→ Prompt: In the listing below, find the line containing "Where should I" and the line containing "Given: Tap broken heart on 湖北 comment". Repeat exactly those two lines and every line between them, nothing more.

→ Supplied data:
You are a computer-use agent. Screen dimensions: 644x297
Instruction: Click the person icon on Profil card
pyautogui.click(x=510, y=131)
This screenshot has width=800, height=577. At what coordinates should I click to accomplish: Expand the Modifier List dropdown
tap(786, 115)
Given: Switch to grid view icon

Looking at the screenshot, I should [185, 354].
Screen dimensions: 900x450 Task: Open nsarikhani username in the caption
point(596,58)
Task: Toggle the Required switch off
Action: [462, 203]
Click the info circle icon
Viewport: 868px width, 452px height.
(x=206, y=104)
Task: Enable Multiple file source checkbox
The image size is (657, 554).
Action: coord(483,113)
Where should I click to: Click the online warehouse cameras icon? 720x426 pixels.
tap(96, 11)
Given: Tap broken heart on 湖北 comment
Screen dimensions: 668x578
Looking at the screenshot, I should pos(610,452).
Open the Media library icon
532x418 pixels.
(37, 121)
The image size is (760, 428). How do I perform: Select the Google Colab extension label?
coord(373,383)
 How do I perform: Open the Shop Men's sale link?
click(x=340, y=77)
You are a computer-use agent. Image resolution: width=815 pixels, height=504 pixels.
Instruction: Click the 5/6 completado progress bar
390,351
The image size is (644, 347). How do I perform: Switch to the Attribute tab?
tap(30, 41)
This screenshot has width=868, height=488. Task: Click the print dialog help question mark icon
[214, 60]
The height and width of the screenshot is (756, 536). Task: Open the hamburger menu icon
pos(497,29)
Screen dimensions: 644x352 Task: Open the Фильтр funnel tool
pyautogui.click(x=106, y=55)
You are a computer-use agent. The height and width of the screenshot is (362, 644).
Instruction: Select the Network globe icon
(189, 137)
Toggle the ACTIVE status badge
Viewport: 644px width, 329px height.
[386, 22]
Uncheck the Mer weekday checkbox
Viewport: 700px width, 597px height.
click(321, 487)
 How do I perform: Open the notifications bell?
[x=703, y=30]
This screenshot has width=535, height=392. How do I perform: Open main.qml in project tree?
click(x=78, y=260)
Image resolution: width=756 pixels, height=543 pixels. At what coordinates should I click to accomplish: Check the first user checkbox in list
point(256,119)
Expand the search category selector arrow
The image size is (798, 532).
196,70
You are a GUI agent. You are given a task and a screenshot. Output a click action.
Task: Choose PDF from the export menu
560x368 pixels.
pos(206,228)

→ Response for this exercise:
Where should I click to: Click the online warehouse cameras icon? 720x426 pixels.
tap(96, 11)
Given: Tap broken heart on 湖北 comment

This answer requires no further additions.